The centre was dangerously overcrowded at the time – designed to hold a maximum of 1,600 people, it was accommodating 4,000 – and grappling with outbreaks of infectious diseases including diphtheria and scabies. The Kurdish asylum seeker Hussein Haseeb Ahmed, who was processed at Manston, died in hospital after contracting diphtheria on 19 November 2022.

The former independent chief inspector of borders and immigration, David Neal, has said the poorly managed and insanitary conditions there were so bad he was rendered speechless, and documents disclosed in a court action show Home Office officials admitting they had “completely lost our grip” on the situation.

An independent inquiry is under way into events at Manston in the second half of 2022. Staff are clear that conditions have improved, but many who spoke to the Guardian still say the site is a wholly inadequate place to accommodate traumatised asylum seekers.

‘Sleeping while walking’

Increasingly dangerous journeys across the Channel mean more people are arriving in Manston in a bad condition. The number of people taken to A&E from the site has increased almost sevenfold in the last three years from seven in 2022 to 46 in 2024, according to data obtained under the Freedom of Information Act from East Kent hospitals university NHS foundation trust. People are taken to A&E with crush injuries from the dinghies, fractures and infectious diseases.

According to one of the six current staff members at Manston who spoke to the Guardian, asylum seekers arrive not having slept or eaten for several days. “They are so tired they sleep like the dead,” they said. “They are constantly bleary-eyed. Some even seem to be sleeping while they’re walking.”

Another said: “Sometimes they can be sitting on hard chairs from 2.30am until 9.30am with no access to fresh air. If they want to go to the toilet they have to put their hand up to ask. English people would go berserk if they were treated like that.

“Some have fuel burns, crush injuries or hypothermia from their journeys. Many, including the children, are scratching themselves raw from having the salty sea water on their bodies.”

A third said: “One young man from Afghanistan who arrived at Manston on a small boat said to me: ‘If you paid me a million pounds I would never go on that sea again. Every minute of my journey on the dinghy I thought I was going to die.’”

War films shown on TV

The staff members said some of their colleagues had little concern for the asylum seekers who find themselves there. One was suspended after waking someone up with their foot. Another was sacked after pulling a sleeping boy to his feet and making disparaging comments about him.

Twenty-nine staff were sacked after failing drug tests in 2024, a sixfold increase in the space of a year. An investigation was launched earlier this year after a racist message – “fuck off you [N-word]s, go back to where you came from” – was reportedly “blasted out” on portable radios used by Home Office contractors. The ministry and its contractor, Mitie, condemned the language used.
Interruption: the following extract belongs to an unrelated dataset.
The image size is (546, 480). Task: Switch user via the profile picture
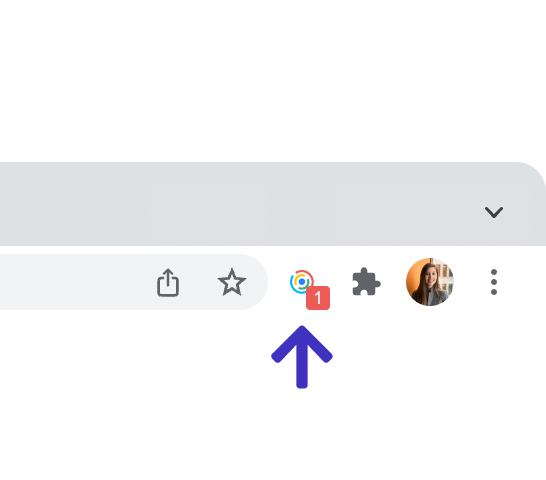coord(430,282)

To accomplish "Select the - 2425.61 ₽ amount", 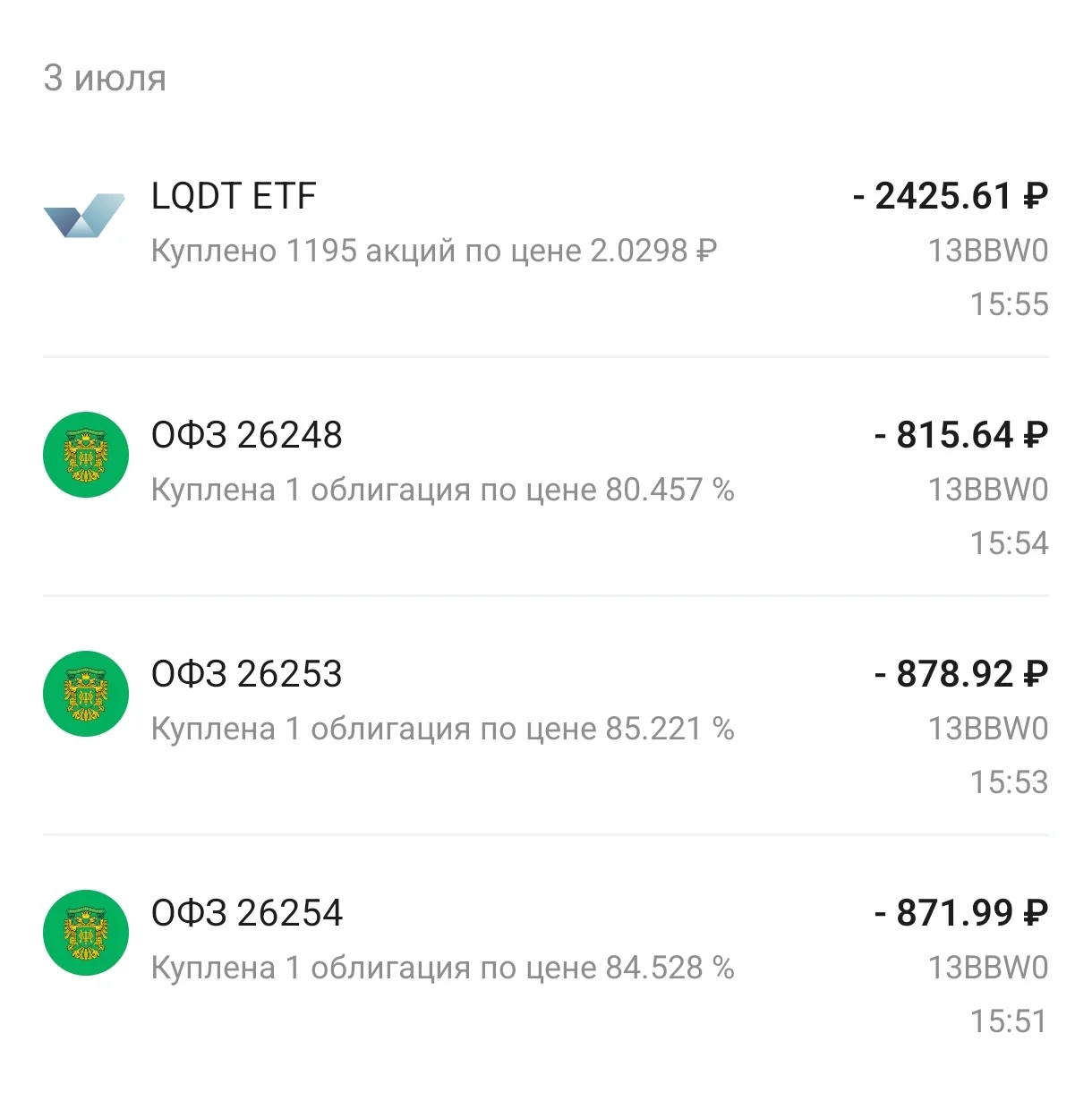I will [x=951, y=196].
One staff member said their colleagues sometimes played war films on the TVs at the centre. “Surely these war films should not be shown when people who have fled war are sitting in the marquees,” they said. Home Office sources said contractors watching inappropriate content on site would be subject to a disciplinary process.

Staff also said a common response from hostile colleagues to new arrivals’ requests for pain medication or permission to sleep was: “Well if you don’t like it here you shouldn’t have got on the boat.”
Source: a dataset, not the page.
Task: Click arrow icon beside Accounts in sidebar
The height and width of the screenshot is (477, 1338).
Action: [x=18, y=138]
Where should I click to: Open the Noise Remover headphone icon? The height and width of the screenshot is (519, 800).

When staff were escorting asylum seekers who had just disembarked from the air-conditioned coach that had brought them to Manston, one remarked: “These coaches are far too good for them.”

‘Try walking a mile in their shoes’

One staff member said it was a shame so many of their colleagues did not take the time to listen to the asylum seekers’ stories. “One boy from Vietnam told me he was escaping from someone who wanted to remove his organs to sell them,” they said. “A 74-year-old Afghan woman told me she made the journey here alone.”

Another said: “We see a lot of negative things in the media about people who come to the UK being dangerous terrorists or people who just want to come and work here illegally. I have found people to be grateful and polite.

“They are not swearing, they are not aggressive. These people are so exhausted and so traumatised yet somehow they keep themselves so calm. I think they’re the most controlled people I’ve ever met.”

A third said: “All they want is a role and a purpose in life like everybody else. They are very resilient people. I say to some of my colleagues who criticise them: ‘Try walking a mile in their shoes.’”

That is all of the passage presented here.